[ASSIGNMENT]: Copy the closing run of lines, from the one with "This screenshot has height=861, width=1908." through the last line of the listing, exactly and without any pictures.

[EXERCISE MATERIALS]:
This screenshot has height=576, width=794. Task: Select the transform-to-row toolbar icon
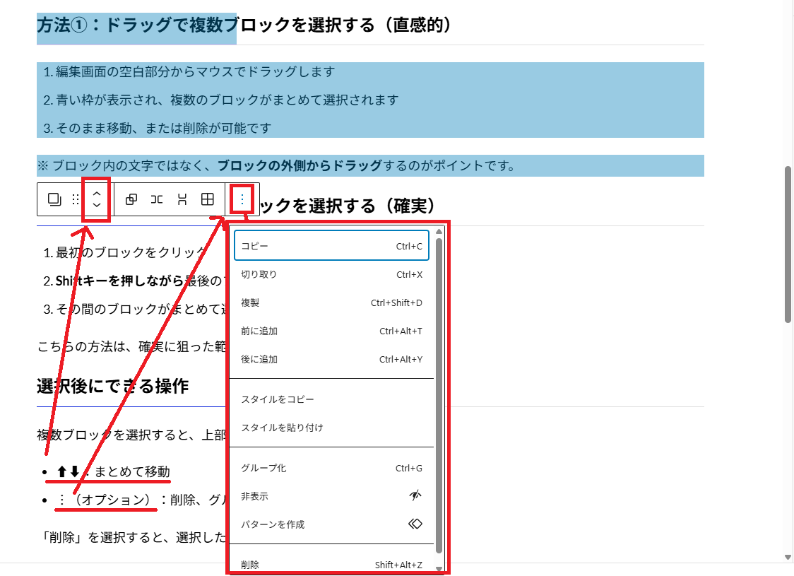[x=156, y=199]
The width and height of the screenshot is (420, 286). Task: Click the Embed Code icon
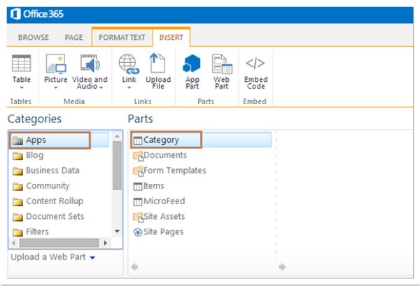[256, 64]
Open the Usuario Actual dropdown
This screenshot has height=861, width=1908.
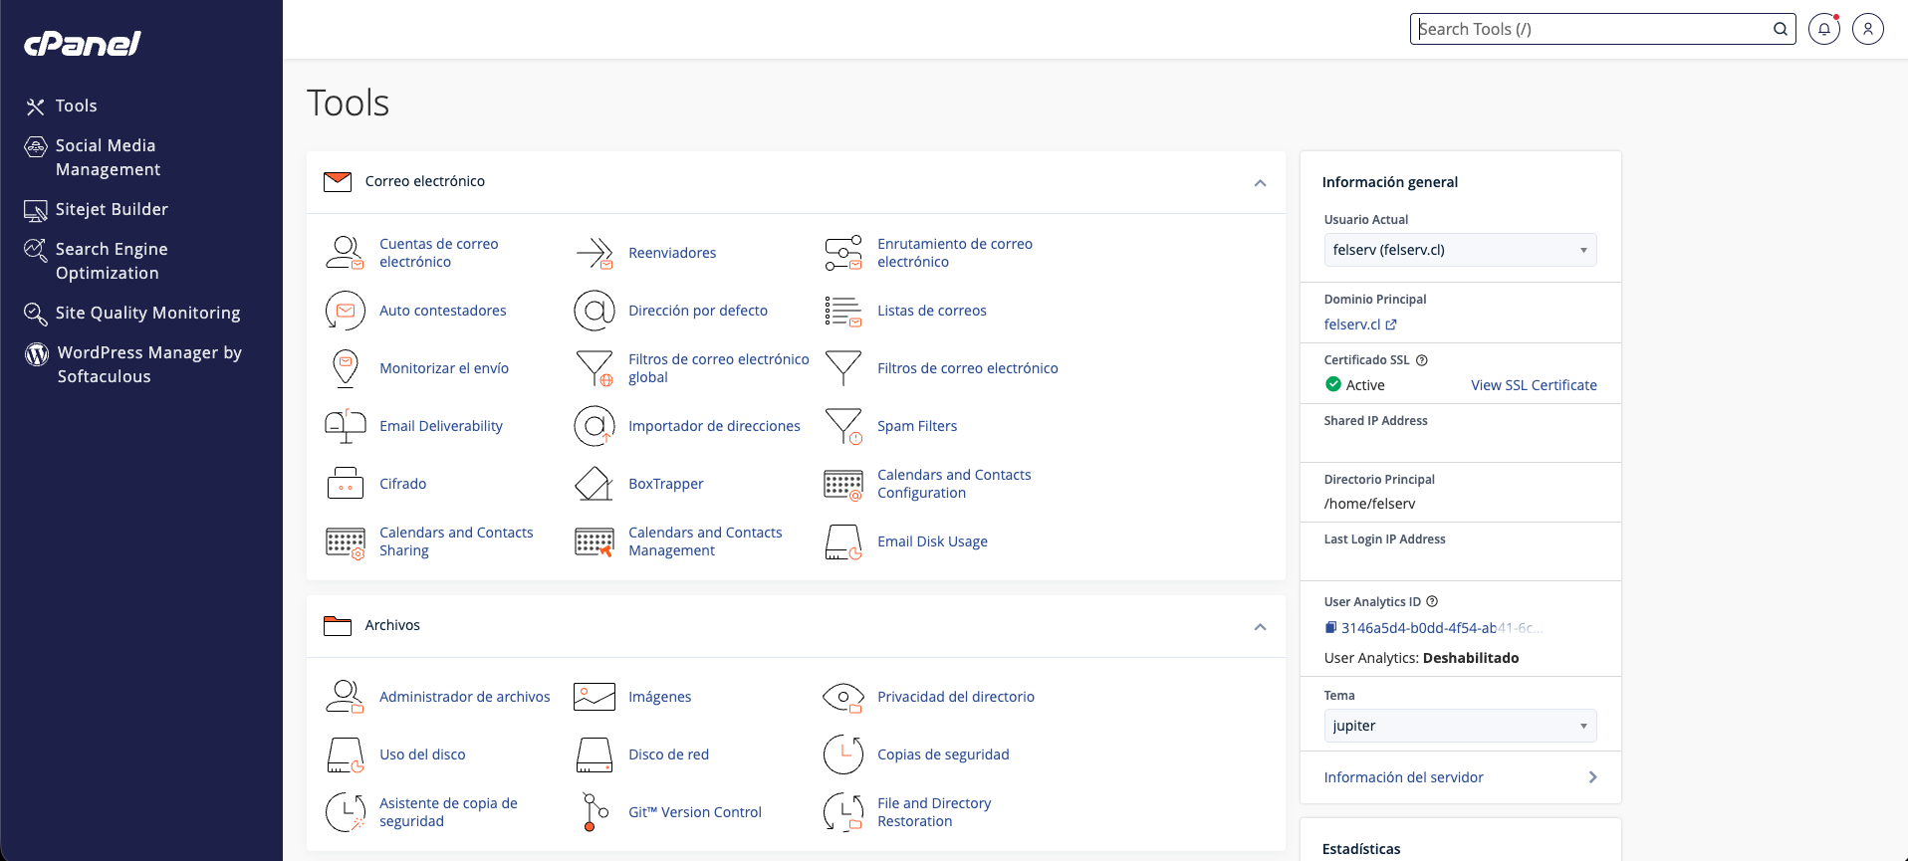click(x=1459, y=250)
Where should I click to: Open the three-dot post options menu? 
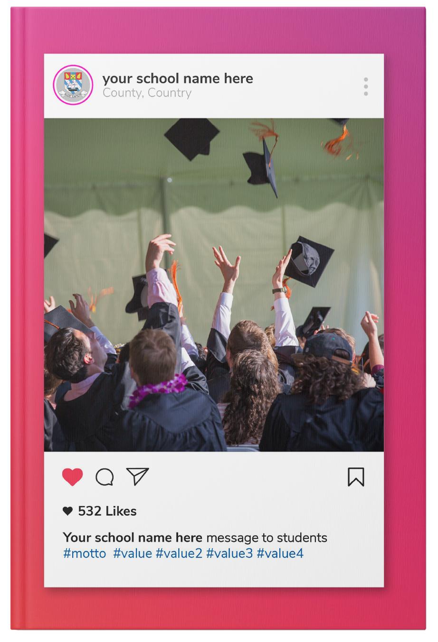[366, 86]
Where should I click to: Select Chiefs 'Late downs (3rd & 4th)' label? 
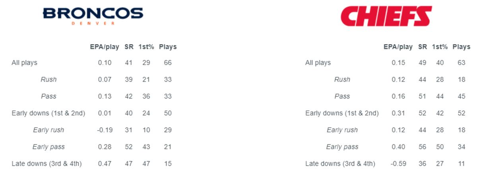pyautogui.click(x=340, y=163)
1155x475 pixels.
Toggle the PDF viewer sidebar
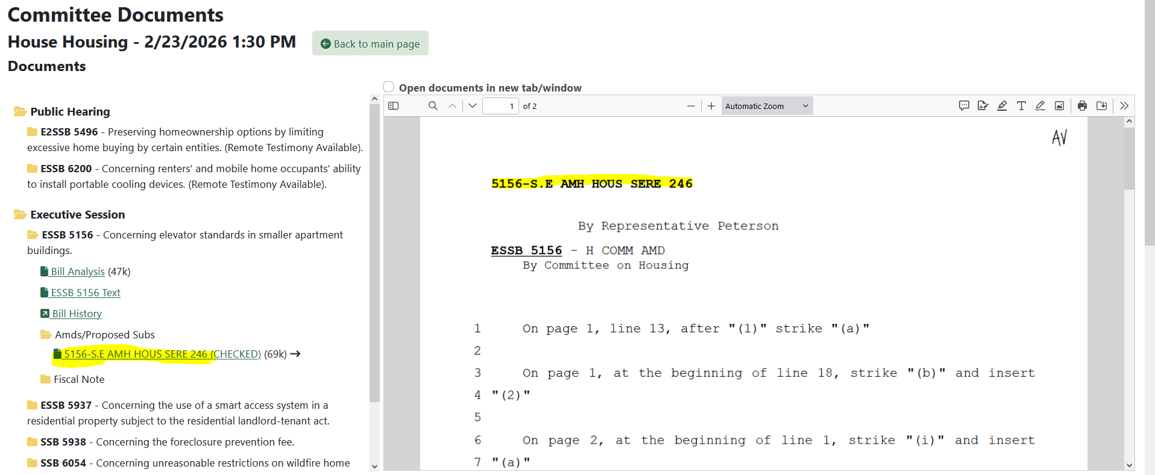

[ANSWER BOX]:
This screenshot has height=861, width=1908.
click(x=1459, y=250)
Where should I click to: Open the three-dot post options menu? 
[366, 86]
Where should I click to: Select Chiefs 'Late downs (3rd & 4th)' label? 
pyautogui.click(x=340, y=163)
1155x475 pixels.
Toggle the PDF viewer sidebar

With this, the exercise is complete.